Are near and in sight the same thing?

At the CLAC conference this past week, a speaker shared a Jack Welch quote: “If the rate of change on the outside exceeds the rate of change on the inside, the end is near.” When I went searching for the citation, however, I could only locate this version from the 2000 GE Annual Report: “We’ve long believed that when the rate of change inside an
institution becomes slower than the rate of change outside, the end is in sight.”

I like the second version much better for several reasons – first, it is stated as a shared belief, rather than the preceding more commandment-like statement. It implies that this is an assumption held among a group of people and suggests that they are taking action to keep from ever facing the end. Some will immediately react here with the continued dismissal of anything that can be labelled as technological determinism. But let’s look first at something similar that was said much earlier.

In 1816, Thomas Jefferson wrote: “Laws and institutions must go hand in hand with the progress of the human mind. As that becomes more developed, more enlightened, as new discoveries are made, new truths disclosed, and manners and opinions change with the change of circumstances, institutions must advance also, and keep pace with the times.”

Who among us would argue that change – social, political, technological, economic, climate etc. is not everywhere? And what about the rate of change, whether in a specific realm or in the interactions among them – do we believe that we are in the midst of exponential increases or are we continuing to bet on the soothing world of daily routines and traditional practices?

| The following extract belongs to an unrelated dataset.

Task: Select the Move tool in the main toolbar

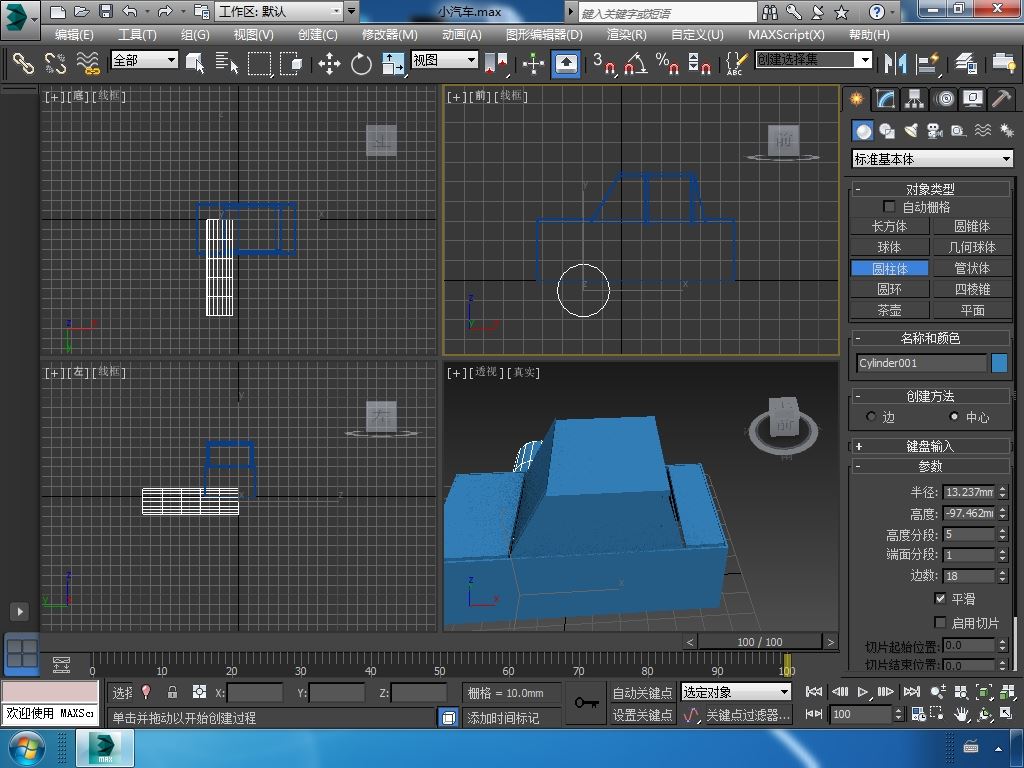Action: pyautogui.click(x=329, y=64)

Yes, we all heard the pronouncements of “the new normal.” But in the vast majority of cases, the changed circumstances were merely defined as a different plateau – a structural readjustment that could be done once and then life, and our institutions, would proceed along an altered, but more similar than divergent, path.

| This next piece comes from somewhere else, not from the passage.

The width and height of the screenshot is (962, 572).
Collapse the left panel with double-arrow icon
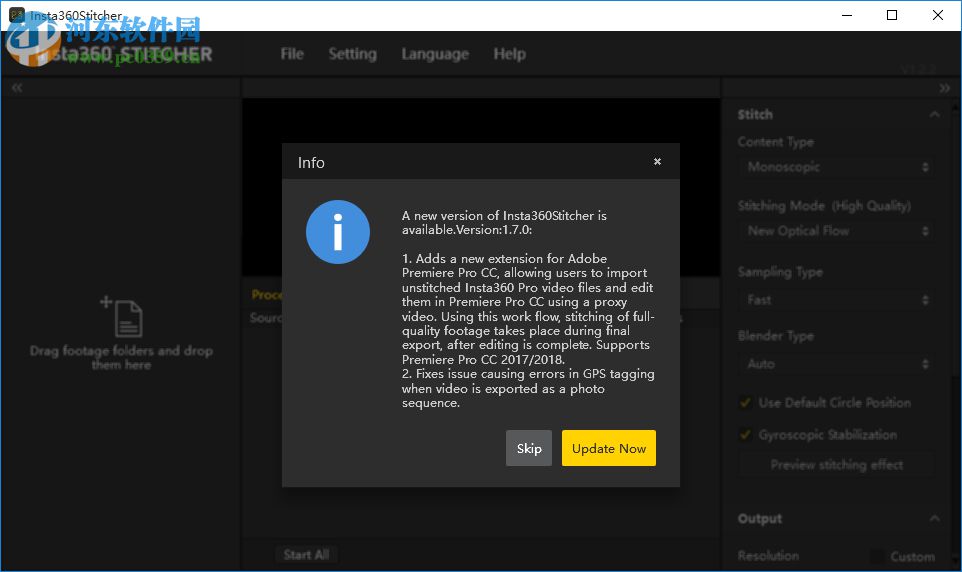click(17, 88)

The other reason I prefer the second version of Welch’s words is that “in sight” is so much more specific, so much more declarative, than “near.” Think about it. If you are told a bear is in sight, might not your actions be a bit different if the warning was that it was near?

Assuming that the end is near, not yet in sight, lets institutions and individuals postpone taking consequential action. Jack Welch conveyed a quite different approach in that annual report, implying that GE was actively working to maintain a rate of internal change that was equal to or surpassing what was happening externally. Fifty years after Jefferson asserted that institutions must change with the times, Thomas Edison opened a lab that would become the beginning of General Electric. Today, GE, the 13th largest firm in the United States and the only one remaining from the original group listed on the Dow Jones Index of 1896, is branded as The Digital Industrial Company | Imagination at Work.

I expect that some higher education institutions, and some individuals, can continue to be successful by operating as if the bear is near. But I believe that many more schools and people would be better served by acknowledging that the bear is in sight – approaching ever closer as external changes continue to multiply while internal changes are thought to be more politically difficult and culturally upsetting than assuming that bears don’t really exist.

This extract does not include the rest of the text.